Supplied text:

----

But the core of the film, I think, is that in today’s late-capitalist world, the structure is still patriarchy. You can be a well-educated woman in Switzerland, and you’re still getting paid less for equal work you do than your male counterparts, right? So that structure of patriarchy and how it subjects both men and women to its violence, I think it’s unfortunately a universal phenomenon today, right? We have seen it from the female perspective in a lot of films, rightfully so. But we have rarely looked at what patriarchy does to a man.
MS: One of the things that seems to carry through the film is that either in total, or maybe particularly with this kind of doppelgänger of Reza, that we are watching Ali struggle with what masculinity means. He’s got the low sperm count. You get the sense that his father resents his intellectual pursuits and maybe sees those as a more feminized kind of labor. So, again, it’s kind of the question of whether this is a fundamental Freudian element of overcoming the father versus becoming the father, or whether Ali is kind of finding that he’s hamstrung by patriarchy in a very particular kind of way.

----

Information supplied:
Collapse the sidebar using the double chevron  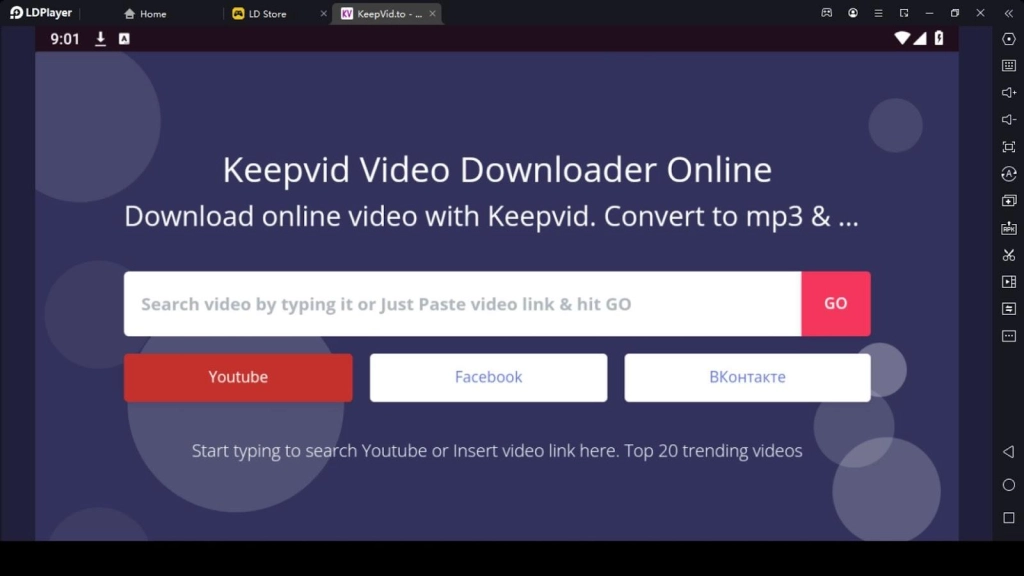(1010, 13)
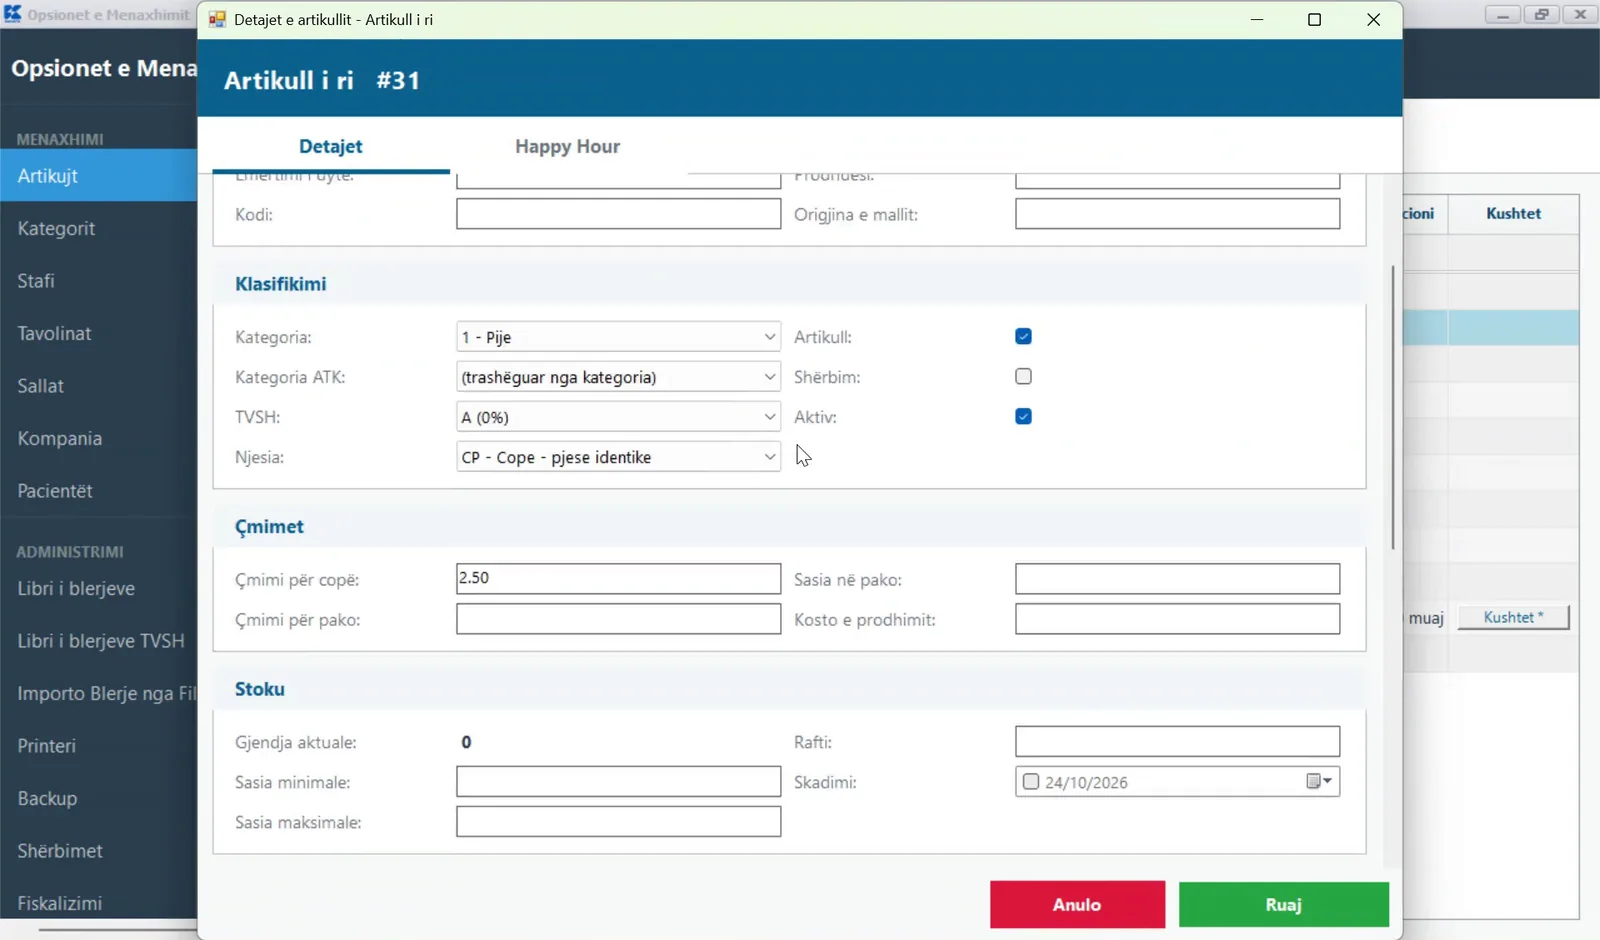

----

Directions for this task:
Please carry on the interview on patriarchy in the film from the point where it stops. The lines above are unrelated to the interview on patriarchy in the film.

Response:
AK: Both are valid reasons here. You know, we don’t have a masculinity that is grounded. Masculinity is in crisis always, right? And the very issue of it is the narrative. The narrative we tell ourselves, you know, we tell that from the earliest stage, that boys don’t cry. It’s a narrative that is handed to them.
Or all the achievement verbs we use are “go kill it,” right? It’s a very problematic way of building a narrative. And the story for me here is Ali’s narrative starts to crack as soon as the sisters start revealing their narrative. Through that crack Reza emerges. And Reza says, “I have an answer. I’ll hold this narrative for you. Simple.” The father is an issue, we kill him. Have to build a well? The water official needs to be bribed. He has easy answers for everything. But the more the female narratives emerge, the more Ali’s narrative collapses.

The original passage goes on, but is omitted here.